Source extract:
>>>

Miami-Dade County

Miami foster group home under scrutiny for video of kids fighting

Judge Michael A. Hanzman has called a hearing on a group home where two foster children were encouraged to fight.
Judge Michael A. Hanzman has called a hearing on a group home where two foster children were encouraged to fight. El Nuevo Herald

A Miami group home for foster children is under fire after a video circulated on social media showing two 11-year-old boys in a violent brawl — egged on by the facility’s adult supervisor as other kids cheered.

“I saw a cockfight … between foster kids,” Miami-Dade Circuit Judge Michael Hanzman said in court last week, describing the video as showing the employee “provoking and encouraging violence” while “these two boys battled it out and beat each other up.”

In extraordinarily blunt language, the judge blasted Children’s Home Society of Florida, a statewide company that runs 11 foster homes in Miami-Dade. Children’s Home Society has a contract to operate the group homes through Our Kids of Miami-Dade, a nonprofit child welfare agency itself under contract to the Florida Department of Children and Families.

<<<

Exercises to complete:
(a) State whether each statement agrees with the article, answering yes or no and quoting the article's deciding words: (i) The two boys fighting in the video were 11 years old. (ii) Children's Home Society of Florida runs 11 foster homes in Miami-Dade. (iii) Our Kids of Miami-Dade is a for-profit company.
(b) Reproduce the passage of the article from "A Miami group" to "Children and Families.".

[Saved data entries]
>>>

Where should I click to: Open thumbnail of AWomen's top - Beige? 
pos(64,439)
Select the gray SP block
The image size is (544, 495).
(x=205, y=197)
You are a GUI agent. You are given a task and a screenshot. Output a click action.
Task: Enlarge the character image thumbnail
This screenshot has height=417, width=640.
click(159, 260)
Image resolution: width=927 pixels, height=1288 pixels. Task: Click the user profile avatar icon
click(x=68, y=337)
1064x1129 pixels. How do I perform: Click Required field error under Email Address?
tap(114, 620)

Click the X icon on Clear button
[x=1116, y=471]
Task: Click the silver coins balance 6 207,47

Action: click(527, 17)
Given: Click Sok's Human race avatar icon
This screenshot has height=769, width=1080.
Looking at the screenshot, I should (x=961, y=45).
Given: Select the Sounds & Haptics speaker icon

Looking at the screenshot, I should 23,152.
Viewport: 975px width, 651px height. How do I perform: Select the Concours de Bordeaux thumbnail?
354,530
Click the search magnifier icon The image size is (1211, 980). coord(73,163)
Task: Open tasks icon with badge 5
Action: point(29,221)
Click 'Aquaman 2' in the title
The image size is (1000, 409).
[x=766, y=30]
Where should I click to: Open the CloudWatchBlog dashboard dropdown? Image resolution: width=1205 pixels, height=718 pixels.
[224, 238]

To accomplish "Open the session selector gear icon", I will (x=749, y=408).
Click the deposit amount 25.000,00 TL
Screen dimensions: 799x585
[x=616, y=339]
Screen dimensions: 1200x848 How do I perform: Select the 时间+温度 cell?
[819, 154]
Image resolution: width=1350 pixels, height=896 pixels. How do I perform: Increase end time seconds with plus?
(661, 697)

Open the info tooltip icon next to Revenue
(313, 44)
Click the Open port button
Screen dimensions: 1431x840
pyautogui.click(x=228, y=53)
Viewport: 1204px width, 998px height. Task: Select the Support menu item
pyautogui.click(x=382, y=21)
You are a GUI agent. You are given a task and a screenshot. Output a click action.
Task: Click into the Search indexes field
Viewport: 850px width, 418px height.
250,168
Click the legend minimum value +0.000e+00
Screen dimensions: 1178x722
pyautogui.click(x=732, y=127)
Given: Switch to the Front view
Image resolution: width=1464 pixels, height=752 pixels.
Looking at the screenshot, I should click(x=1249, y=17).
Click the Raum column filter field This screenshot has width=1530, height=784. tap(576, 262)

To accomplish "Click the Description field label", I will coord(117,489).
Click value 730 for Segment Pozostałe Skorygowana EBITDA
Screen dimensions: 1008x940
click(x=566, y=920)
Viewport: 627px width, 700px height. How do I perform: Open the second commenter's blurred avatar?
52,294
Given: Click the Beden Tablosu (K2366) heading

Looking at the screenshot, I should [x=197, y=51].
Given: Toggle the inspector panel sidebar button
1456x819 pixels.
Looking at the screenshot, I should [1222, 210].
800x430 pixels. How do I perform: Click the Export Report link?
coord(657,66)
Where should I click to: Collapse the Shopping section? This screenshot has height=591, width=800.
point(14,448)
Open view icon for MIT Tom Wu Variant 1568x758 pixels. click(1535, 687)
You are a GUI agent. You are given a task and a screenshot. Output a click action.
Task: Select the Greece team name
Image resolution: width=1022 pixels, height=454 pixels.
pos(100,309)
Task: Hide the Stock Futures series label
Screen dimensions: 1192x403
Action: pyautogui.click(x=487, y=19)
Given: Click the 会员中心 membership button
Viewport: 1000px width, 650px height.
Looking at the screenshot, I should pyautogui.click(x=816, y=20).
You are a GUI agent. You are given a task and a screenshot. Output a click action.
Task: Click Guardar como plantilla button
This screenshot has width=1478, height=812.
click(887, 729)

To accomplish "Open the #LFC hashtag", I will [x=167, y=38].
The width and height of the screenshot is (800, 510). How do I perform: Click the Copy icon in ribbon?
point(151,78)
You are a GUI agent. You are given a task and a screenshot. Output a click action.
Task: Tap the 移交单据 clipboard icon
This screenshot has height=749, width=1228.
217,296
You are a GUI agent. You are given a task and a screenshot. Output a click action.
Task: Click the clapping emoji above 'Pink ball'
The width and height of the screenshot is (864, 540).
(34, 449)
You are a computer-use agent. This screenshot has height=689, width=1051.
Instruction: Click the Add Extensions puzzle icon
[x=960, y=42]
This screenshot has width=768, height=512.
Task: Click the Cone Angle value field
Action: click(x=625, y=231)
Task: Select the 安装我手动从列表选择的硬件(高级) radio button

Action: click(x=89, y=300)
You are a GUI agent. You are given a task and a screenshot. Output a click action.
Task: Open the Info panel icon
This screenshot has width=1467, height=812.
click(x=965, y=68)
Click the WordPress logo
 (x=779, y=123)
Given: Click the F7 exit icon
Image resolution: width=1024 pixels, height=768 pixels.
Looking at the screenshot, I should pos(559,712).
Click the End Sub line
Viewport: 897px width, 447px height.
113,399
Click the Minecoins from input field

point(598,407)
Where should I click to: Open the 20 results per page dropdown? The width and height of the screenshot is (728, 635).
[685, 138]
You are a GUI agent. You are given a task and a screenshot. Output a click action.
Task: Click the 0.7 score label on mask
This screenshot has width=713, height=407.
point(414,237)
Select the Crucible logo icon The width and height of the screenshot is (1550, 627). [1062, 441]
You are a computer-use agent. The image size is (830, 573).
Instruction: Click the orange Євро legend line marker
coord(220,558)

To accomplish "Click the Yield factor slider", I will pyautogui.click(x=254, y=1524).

<<<

Per-task answers:
(a)
(i) Yes: "showing two 11-year-old boys in a violent brawl"
(ii) Yes: "a statewide company that runs 11 foster homes in Miami-Dade"
(iii) No: "a nonprofit child welfare agency"

(b)
A Miami group home for foster children is under fire after a video circulated on social media showing two 11-year-old boys in a violent brawl — egged on by the facility’s adult supervisor as other kids cheered.

“I saw a cockfight … between foster kids,” Miami-Dade Circuit Judge Michael Hanzman said in court last week, describing the video as showing the employee “provoking and encouraging violence” while “these two boys battled it out and beat each other up.”

In extraordinarily blunt language, the judge blasted Children’s Home Society of Florida, a statewide company that runs 11 foster homes in Miami-Dade. Children’s Home Society has a contract to operate the group homes through Our Kids of Miami-Dade, a nonprofit child welfare agency itself under contract to the Florida Department of Children and Families.